When doing my regular water change I was making my water/salt mix up and I usually put two 5ml spoons of kent buffer in with the Tropic Marin Reef salt that I usually use. This time though I have used Red Sea Reef Pro as the LFS didn,t have my normal salt, I have done the same with this salt and when I got up this morning and looked in my mixing tub to see the sides, bottom, heater and power head all have gone white :crazy:

Now the questions is the mix knackered or could I double the amount of water being used to bring it back and will the calcium percipitate back into the water or will I have to put dose the calcium bak up to normal levels :S

Advice will be much appreciated Gaz.
 
Ah, :hi: to those whom have learned about preceipitation.

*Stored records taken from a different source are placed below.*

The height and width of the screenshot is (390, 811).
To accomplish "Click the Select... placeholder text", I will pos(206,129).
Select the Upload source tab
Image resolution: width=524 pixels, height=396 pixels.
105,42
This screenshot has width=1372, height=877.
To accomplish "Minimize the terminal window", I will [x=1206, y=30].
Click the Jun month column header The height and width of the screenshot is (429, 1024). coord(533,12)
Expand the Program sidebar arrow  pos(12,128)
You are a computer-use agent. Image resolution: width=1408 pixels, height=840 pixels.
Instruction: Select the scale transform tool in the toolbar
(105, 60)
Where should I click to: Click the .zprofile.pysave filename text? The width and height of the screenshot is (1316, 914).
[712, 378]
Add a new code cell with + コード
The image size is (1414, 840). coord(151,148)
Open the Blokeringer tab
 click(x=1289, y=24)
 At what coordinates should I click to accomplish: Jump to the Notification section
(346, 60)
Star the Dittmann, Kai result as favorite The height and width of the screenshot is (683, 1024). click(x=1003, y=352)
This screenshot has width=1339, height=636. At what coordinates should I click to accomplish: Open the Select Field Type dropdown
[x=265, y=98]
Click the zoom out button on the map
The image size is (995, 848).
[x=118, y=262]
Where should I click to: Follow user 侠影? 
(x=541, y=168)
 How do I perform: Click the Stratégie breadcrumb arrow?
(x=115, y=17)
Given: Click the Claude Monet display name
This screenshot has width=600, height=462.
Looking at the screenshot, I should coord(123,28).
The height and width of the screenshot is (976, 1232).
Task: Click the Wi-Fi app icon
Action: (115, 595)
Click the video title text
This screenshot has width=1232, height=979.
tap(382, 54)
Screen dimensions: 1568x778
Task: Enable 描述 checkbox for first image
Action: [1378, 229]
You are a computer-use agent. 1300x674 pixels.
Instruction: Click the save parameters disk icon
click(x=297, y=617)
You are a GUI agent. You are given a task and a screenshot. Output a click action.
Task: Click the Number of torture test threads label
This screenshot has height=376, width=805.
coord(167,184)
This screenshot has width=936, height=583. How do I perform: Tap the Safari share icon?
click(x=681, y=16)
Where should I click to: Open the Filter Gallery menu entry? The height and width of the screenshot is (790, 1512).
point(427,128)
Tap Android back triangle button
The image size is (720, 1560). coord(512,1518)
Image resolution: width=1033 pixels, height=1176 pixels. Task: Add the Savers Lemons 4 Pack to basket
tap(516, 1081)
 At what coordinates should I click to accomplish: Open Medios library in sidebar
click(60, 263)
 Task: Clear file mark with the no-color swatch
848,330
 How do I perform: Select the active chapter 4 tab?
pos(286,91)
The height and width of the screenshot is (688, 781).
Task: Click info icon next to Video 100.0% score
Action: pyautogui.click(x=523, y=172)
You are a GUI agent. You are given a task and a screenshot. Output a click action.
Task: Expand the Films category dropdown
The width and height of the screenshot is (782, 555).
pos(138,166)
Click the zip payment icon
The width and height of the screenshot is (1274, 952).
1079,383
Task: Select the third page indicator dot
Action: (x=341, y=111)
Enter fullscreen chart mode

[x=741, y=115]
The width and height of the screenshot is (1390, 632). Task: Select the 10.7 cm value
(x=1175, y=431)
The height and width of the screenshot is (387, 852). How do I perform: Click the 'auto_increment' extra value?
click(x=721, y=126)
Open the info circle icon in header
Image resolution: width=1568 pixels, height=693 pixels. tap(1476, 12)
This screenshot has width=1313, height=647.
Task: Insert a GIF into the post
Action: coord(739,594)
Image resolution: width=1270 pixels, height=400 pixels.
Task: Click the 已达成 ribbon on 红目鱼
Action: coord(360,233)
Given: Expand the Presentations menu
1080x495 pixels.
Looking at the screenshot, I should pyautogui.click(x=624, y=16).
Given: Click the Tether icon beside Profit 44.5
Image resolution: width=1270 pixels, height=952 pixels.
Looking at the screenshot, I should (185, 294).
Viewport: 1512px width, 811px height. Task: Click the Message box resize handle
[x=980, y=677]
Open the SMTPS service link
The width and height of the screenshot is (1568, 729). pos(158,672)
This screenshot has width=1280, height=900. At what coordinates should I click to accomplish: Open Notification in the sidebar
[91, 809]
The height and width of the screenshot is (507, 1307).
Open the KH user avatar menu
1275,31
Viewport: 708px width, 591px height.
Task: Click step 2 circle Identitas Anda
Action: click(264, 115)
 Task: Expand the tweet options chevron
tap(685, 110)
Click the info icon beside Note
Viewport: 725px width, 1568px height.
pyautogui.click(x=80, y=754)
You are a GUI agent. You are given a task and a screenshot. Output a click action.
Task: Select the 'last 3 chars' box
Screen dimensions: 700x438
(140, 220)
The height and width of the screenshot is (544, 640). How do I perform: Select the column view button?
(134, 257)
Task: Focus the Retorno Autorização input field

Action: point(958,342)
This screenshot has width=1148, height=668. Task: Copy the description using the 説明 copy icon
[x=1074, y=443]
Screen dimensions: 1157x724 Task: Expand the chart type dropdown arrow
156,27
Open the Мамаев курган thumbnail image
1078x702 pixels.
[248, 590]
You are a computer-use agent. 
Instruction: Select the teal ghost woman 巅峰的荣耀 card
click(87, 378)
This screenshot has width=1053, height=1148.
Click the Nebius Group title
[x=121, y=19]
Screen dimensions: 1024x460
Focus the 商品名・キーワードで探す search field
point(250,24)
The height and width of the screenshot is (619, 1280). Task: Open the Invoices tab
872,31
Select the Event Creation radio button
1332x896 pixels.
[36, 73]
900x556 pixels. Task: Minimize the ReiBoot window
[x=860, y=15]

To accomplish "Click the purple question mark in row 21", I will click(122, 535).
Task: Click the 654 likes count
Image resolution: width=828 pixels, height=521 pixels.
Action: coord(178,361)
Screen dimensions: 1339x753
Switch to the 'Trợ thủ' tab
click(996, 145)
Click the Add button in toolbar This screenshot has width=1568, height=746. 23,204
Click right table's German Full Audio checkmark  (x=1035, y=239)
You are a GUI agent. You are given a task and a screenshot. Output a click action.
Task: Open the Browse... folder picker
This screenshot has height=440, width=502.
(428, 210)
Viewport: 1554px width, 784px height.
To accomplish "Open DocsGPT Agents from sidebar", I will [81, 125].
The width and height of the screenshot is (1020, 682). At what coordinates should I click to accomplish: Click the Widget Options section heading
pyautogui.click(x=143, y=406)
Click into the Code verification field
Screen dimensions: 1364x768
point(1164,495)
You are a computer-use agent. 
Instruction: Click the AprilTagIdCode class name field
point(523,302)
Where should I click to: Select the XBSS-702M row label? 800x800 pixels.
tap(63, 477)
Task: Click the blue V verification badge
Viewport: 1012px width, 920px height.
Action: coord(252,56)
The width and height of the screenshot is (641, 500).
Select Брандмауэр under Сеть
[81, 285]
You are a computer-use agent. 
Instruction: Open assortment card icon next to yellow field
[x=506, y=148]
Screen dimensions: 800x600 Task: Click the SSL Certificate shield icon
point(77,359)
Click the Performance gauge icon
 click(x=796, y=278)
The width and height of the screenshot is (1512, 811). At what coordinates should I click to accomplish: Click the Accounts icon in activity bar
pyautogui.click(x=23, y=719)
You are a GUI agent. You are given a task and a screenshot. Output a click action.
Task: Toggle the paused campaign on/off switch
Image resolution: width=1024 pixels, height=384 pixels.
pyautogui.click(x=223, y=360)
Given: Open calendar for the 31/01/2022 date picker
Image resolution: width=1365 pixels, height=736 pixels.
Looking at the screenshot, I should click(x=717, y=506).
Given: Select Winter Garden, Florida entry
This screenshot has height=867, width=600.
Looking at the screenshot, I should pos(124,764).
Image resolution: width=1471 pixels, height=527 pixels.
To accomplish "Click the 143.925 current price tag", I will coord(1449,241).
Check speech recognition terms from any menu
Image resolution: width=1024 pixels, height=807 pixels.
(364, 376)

Lets see if I can explain this in a manner that makes sense... First off, a basic chemistry lesson. There are 5/6 major ionic components in the salt mixes we use (in order of concentration): Chloride, Sodium, Magnesium, Carbonate/Bicarbonate (aka alkalinity, aka buffer), and Calcium. Our salt mixes are designed so that when the mix is added, all those ions dissolve into solution. No salt mix is perfect, and some of them have certain ions in higher concentration than natural sea water (NSW) while others are lower than normal. Still with me? good

The significant relationship you have discovered here is that of saturation, supersaturation, solubility, and reactive potential. Water can only hold so many ions (or solids) dissolved into solution before it can't dissolve any more. For example, if you take a cup of water and start adding in teaspoons of sugar or salt, eventually the sugar and salt will no longer dissolve into the water, no matter how much you stir it. That point just before you can no-longer dissolve the solid is called saturation. The more kinds and types of solids/salts you dissolve, the saturation point of the individual solids becomes lower. It's like trying to stuff full a pantry with food. You can fill the whole thing with a LOT of flour, but what if you want cookies? Gotta take out some flower to make room in there...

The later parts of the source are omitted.